İyi yazmanın biricik yolu budur.” (Gustave Flaubert)
“Yazar olmak istiyorsanız, tüm diğer şeylerin üstünde iki şey yapmalısınız:
Çok okuyun ve çok yazın.” (Stephen King)
Bazen insanlar bazı işlerde başarılı olan (örneğin bizim yazımızda yazarlar üzerinden ilerliyoruz) insanların sözlerini duyduklarında o işe daha çok heveslenirler fakat bu hevesin gerçekliği sorgulanırken genelde “Benim yaşım geçti artık, bu saatten sonra yazsam ne olacak.” ya da “Henüz gencim, yazsam da nitelikli yazılar yazamam.” gibi şüphelere insanlar genel olarak düşmektedirler. Biz bunun önemli olmadığını, öğrenmenin yaşı olmadığı gibi yazmanın yaşı olmayacağını göstermek adına birkaç ünlü yazardan örnekler vereceğiz:
Ursula K. Le Guin: Bilim kurgu türünde önemli eserlere imza atmış. 88 yıllık ömrüne 22 roman, 11 öykü kitabı,4 makale, 12 çocuk kitabı ve 6 şiir sığdırmış olan yazarın kayıtlara geçen ilk yazısı 30 yaşında dergide yayımlanan bir şiiri. İlk kitabını ise 5 kez ret yedikten sonra 37 yaşında bastırabilmiş.
J.R.R Tolkien: Son yıllarımızın en çok satanları arasında sık sık yer alan, kitapları filmlere çevrilip birçoklarının favorisi haline gelen yazarın ilk eseri 45 yaşında yayımlanmış.
Selim İLERİ: Türk edebiyatının önemli isimlerinden, birçok eseriyle akıllara yer edinmiş olan Selim İLERİ ilk eserini yayımlattığında sadece 23 yaşındaydı.
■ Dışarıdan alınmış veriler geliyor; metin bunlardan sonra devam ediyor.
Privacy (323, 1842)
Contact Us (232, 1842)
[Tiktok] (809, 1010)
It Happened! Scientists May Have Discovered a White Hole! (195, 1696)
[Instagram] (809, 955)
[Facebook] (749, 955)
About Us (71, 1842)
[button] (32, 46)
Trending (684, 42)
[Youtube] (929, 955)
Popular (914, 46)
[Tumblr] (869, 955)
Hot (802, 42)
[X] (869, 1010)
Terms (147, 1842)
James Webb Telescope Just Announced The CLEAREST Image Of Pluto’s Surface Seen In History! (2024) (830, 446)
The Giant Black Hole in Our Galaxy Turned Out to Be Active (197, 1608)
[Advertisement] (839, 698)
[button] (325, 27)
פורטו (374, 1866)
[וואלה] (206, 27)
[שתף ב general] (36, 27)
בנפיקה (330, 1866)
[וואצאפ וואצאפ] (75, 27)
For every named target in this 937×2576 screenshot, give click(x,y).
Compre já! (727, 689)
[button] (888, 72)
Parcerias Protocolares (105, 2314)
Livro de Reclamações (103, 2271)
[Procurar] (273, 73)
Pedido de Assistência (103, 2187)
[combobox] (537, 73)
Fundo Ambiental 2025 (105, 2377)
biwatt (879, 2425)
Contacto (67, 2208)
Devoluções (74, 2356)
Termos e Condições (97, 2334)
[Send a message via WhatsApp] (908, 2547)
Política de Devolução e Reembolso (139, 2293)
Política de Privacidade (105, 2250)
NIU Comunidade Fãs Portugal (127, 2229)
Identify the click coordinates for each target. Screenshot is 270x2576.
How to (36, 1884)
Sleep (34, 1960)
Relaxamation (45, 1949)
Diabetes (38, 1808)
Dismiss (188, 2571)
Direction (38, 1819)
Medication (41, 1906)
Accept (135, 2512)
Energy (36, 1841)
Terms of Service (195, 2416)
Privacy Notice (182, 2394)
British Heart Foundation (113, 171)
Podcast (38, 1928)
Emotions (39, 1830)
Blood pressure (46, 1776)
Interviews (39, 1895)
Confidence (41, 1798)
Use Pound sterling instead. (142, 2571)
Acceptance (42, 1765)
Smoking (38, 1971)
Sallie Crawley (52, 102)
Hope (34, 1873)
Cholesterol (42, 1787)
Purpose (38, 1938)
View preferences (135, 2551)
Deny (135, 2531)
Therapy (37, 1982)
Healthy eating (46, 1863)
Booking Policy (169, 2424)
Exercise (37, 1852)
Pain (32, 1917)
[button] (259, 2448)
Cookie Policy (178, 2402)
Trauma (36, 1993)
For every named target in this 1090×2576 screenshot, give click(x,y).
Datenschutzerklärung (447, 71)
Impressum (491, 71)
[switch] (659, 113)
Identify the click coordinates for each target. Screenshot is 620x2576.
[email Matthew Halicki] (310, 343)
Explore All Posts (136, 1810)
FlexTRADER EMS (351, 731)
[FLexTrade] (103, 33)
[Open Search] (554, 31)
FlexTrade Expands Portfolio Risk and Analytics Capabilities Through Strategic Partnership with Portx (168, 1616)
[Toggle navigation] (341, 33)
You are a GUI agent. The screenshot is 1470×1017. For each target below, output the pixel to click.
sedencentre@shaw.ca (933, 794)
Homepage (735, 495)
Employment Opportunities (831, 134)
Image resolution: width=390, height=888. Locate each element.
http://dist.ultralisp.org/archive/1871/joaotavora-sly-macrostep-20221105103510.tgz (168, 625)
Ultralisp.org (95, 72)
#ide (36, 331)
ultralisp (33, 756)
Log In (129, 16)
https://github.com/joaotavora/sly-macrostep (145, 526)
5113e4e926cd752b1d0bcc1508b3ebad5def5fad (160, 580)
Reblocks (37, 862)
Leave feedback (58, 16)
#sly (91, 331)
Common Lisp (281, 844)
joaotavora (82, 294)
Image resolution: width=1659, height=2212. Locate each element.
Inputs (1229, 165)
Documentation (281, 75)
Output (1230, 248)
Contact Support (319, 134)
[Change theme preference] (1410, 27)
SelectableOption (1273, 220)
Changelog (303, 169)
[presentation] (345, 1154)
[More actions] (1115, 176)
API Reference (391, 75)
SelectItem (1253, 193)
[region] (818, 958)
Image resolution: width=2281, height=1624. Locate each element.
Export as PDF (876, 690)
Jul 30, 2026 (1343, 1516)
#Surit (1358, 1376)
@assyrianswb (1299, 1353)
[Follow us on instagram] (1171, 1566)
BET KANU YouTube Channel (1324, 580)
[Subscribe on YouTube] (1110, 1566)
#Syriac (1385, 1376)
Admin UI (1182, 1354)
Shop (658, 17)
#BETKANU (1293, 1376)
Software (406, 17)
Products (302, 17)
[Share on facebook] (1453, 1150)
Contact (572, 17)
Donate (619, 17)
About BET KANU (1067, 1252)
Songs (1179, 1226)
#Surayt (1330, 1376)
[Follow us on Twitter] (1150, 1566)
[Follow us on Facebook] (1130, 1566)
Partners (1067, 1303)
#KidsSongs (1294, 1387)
Bu örneklerin ardından yazmak için herhangi bir zamanı beklemenize gerek yok. Yazmak sizin hayatta nasıl “demlendiğinize” bağlı bir durumdur. Kısık ateşte demlenirseniz ilerleyen yaşlarda güçlü eserler yazabilirsiniz. Fakat hayat bazen ocağın altını çok açmış olabilir. Eğer siz de hayat tarafından ocağının altı açılmış olanlardansanız ve hızlıca pişmişseniz genç yaşta güçlü eserler yazabilmeniz için önünüzde hiçbir engel yok!
Sonuç olarak yazmak, hayat boyunca devam edecek bir süreçtir. İnsan yaşamını ilmek ilmek ördüğü gibi yazarlık niteliğini de hayatı boyunca yaşadıklarıyla, okuduklarıyla ilmek ilmek örmektedir. Yaşamak için yazmak, yazmak için yaşamak gerekir!